Shulkin likes that arrangement.
Noting that he will leave much of the process for his nearly 350,000 employees to the regular chain of command, Shulkin said, “I need, as secretary, if I’m going to change this organization, the ability to remove employees that clearly no longer in my view should have the privilege of serving our veterans.”
Rather than making VA, which already has almost 50,000 vacancies, less attractive to workers because of cuts to workplace protections, Shulkin thinks the legislation will “dramatically improve morale” and enhance recruitment, because “there is nothing more demoralizing” than working alongside deadwood, he said.
“I do not see this as a tool that will lead to mass firing,” he told reporters at a Tuesday breakfast sponsored by the Christian Science Monitor, but one “for a small number of people.”
Shulkin indicated he wants “to run this organization the way that the private sector runs organizations.”
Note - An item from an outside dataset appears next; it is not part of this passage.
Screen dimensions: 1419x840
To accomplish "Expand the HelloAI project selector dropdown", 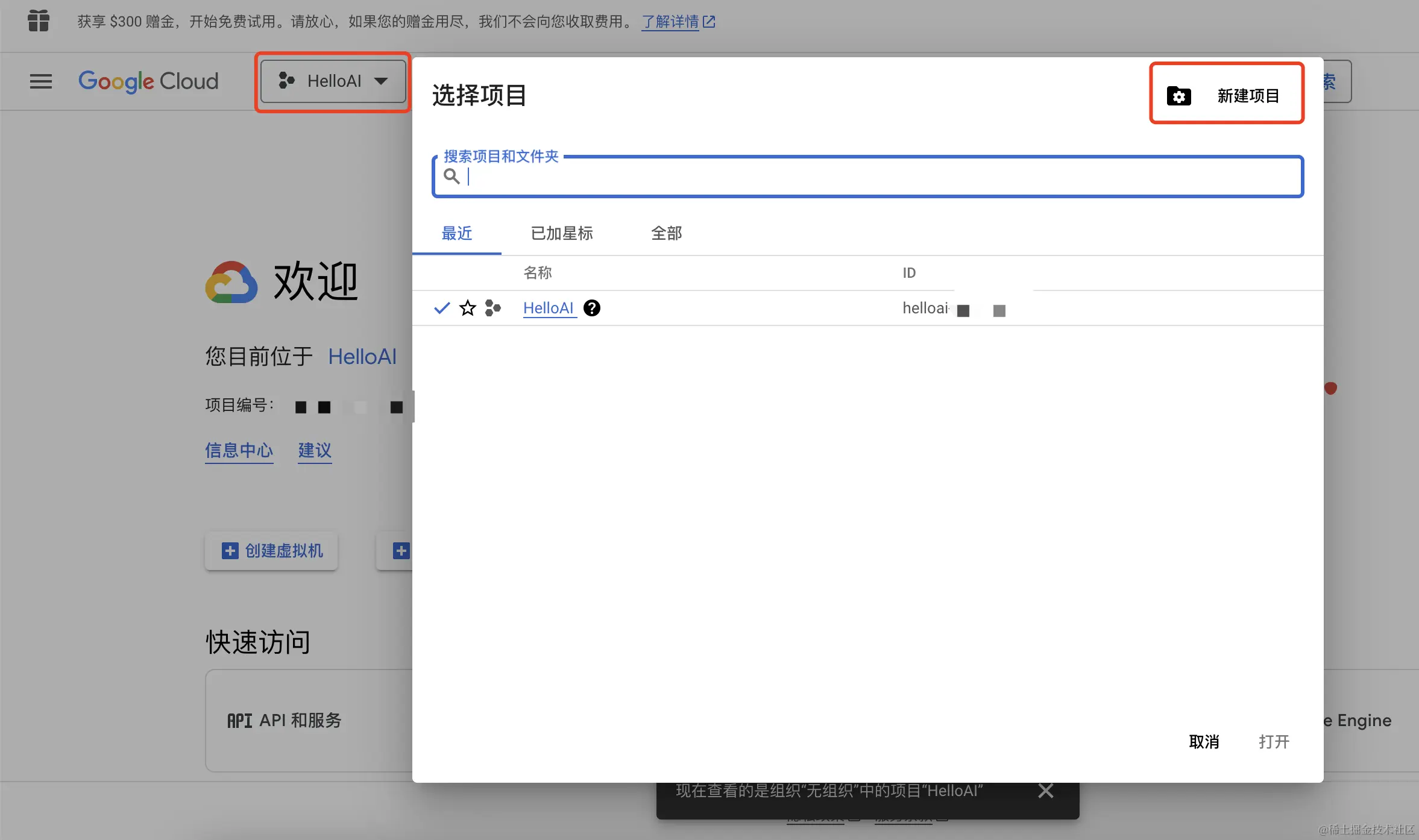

Taken at face value, this reflects a serious misunderstanding of the role civil-service protections play in government. Private-sector workers generally can be fired on a boss’s whim. Civil-service procedures are designed to protect public employees and the public against just that. The safeguards ensure that political appointees will not act against staffers — and ultimately taxpayers — who do not toe the party line.
“These provisions strike at the heart of the career-run merit based civil service system by empowering the VA Secretary and political appointees to conduct wholesale political firings of VA senior executives” and could help “trigger a return to the spoils system of patronage,” Senior Executives Association President Bill Valdez warned in a letter to Congress.
Shulkin will not turn VA into a political-hack redoubt, but the fear is understandable. The measure does undermine protections for the top level of civil servants, who could be most affected by political pressure.
Protections for rank-and-file employees also would be hit.
Like with the senior executives, the time for other staffers to respond to adverse actions would be cut to seven business days — not much when management can take all the time it needs to build its case. Managers also would have to back their case with “substantial evidence,” a lower standard than a “preponderance of evidence.”
Regular employees, unlike those in the Senior Executive Service, could appeal to a MSPB administrative judge then to the full MSPB. All employees, including senior executives, could appeal to the court system, but that is time-consuming and too expensive for many.
“This law is not about dealing with bad actors,” said J. David Cox Sr., president of the American Federation of Government Employees, which represents many VA staffers. “The VA already has the tools to fire those whom the evidence proves deserve to be fired. Their ultimate goal is to destroy the foundation upon which our non-political, merit-based civil service was created and turn the entire government into an at-will workforce.”
When laying off civilian employees, the Pentagon now considers performance first, ahead of other factors such as seniority.
Jeff Neal, a former chief human-capital officer in the Defense Logistics Agency and the Department of Homeland Security, described the Pentagon change in his ChiefHRO.com blog as “the biggest shakeup in RIF [reduction in force] in decades.”
If that and VA’s new disciplinary procedures prove effective, he added by phone, “I would be very surprised if there is not an effort to expand them to the entire government.”
Max Stier, president and chief executive of the Partnership for Public Service, which focuses on federal employment and management issues, cautioned that the VA approach “won’t deal with the real issues.”
Increased training of managers across government, which the bill does provide for VA, is key, Stier said.
Simply firing feds faster, he added, is not the answer.